Computer scientist helps verify new satellite communication rules
(PhysOrg.com) -- A University of Illinois at Chicago computer scientist is at work on communications verification methods for a customized network of satellites.
System F6 is the U.S. Defense Department's shorthand designation for a planned staging of multiple mini-satellites, wirelessly connected as they orbit Earth, working in unison to do jobs now performed by single, large satellites.
Networked satellites have advantages of cost, effectiveness and security over traditional single satellites. But turning the concept into reality poses high-level challenges for the scientists and engineers developing it.
Lenore Zuck, UIC associate professor of computer science, is among the scientists tackling the problems.
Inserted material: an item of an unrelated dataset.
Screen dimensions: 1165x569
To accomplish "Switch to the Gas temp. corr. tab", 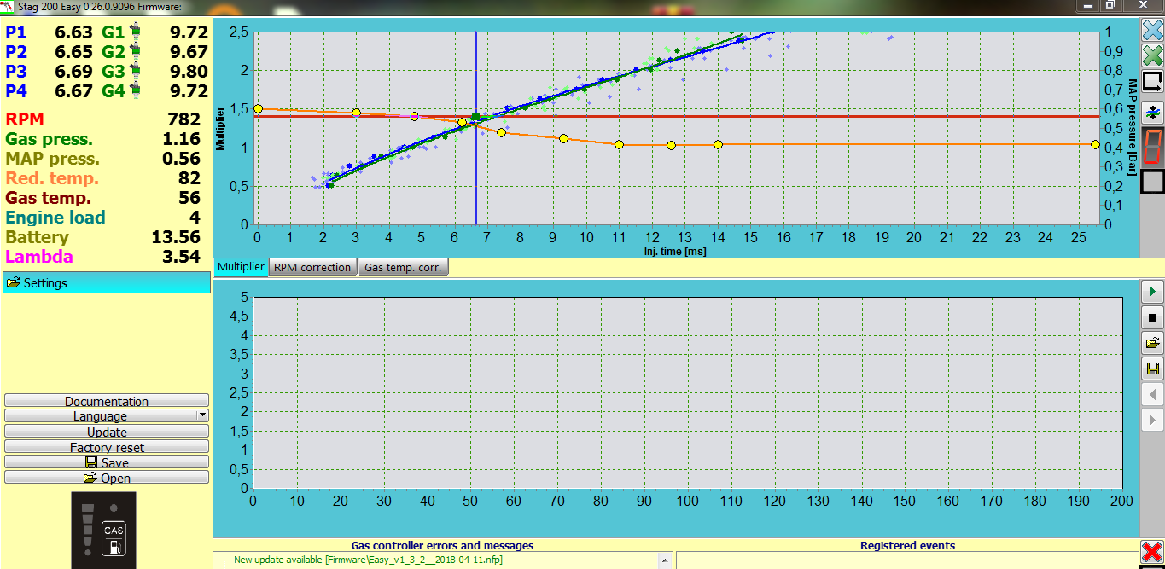I will pyautogui.click(x=403, y=268).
Zuck is a principal investigator along with University of Pittsburgh computer scientists Daniel Mossé and Adam Lee in a Defense Advanced Research Projects Agency, or DARPA-funded project to verify protocols or rules the F6 satellites will use to communicate effectively.
Zuck is focusing on developing the protocol verification framework that makes sure arbitrary configurations of small satellites automatically check for proper connections and faults, efficient power and memory use, and communication privacy.
"Protocols are the core of a communication system, so it's vital to guarantee that they are correct," said Zuck. "Even small software errors may have severe, adverse consequences. And it is costly -- if not impossible -- to fix some errors after the satellites are deployed."
The F6 clusters will use anywhere from four to 20 or more satellites operating in a real-time exchange of information, responding immediately to various inputs.
Because the satellites in the clusters will have so many operating components, verifying the protocols is extremely complicated and will need to be done using special automated software.
"UIC is leading the verification effort and will provide automatic proofs and methodologies to verify the correctness of the protocols," she said.
"You perform formal verification in the design phase. After you go from design to implementation, you try to prove as much as possible that your implementation follows the design. But you should also test it. Formal verification is really good for catching flaws early on," Zuck said. "That's proven itself time and again."
System F6 -- which stands for "Future, Fast, Flexible, Free-Flying Spacecraft United by Information Exchange" -- hopes to begin in-orbit demonstrations of the wirelessly connected satellite modules between 2014 and 2015. The module clusters should function like a single, monolithic satellite, but perform discrete functions, making it a more adaptable and survivable model.
While the study of verification techniques is largely theoretical, Zuck is an adherent of what she calls the "movement for useable verification."
The F6 verification protocols may have application to other aerospace projects. Previous work she did found its way into development of more reliable and versatile products by some of the world's leading high-tech companies.
"I'm a theoretician by training, but I always have an eye on what's applicable," she said. "I like to develop theory that leads to things that are actually useful."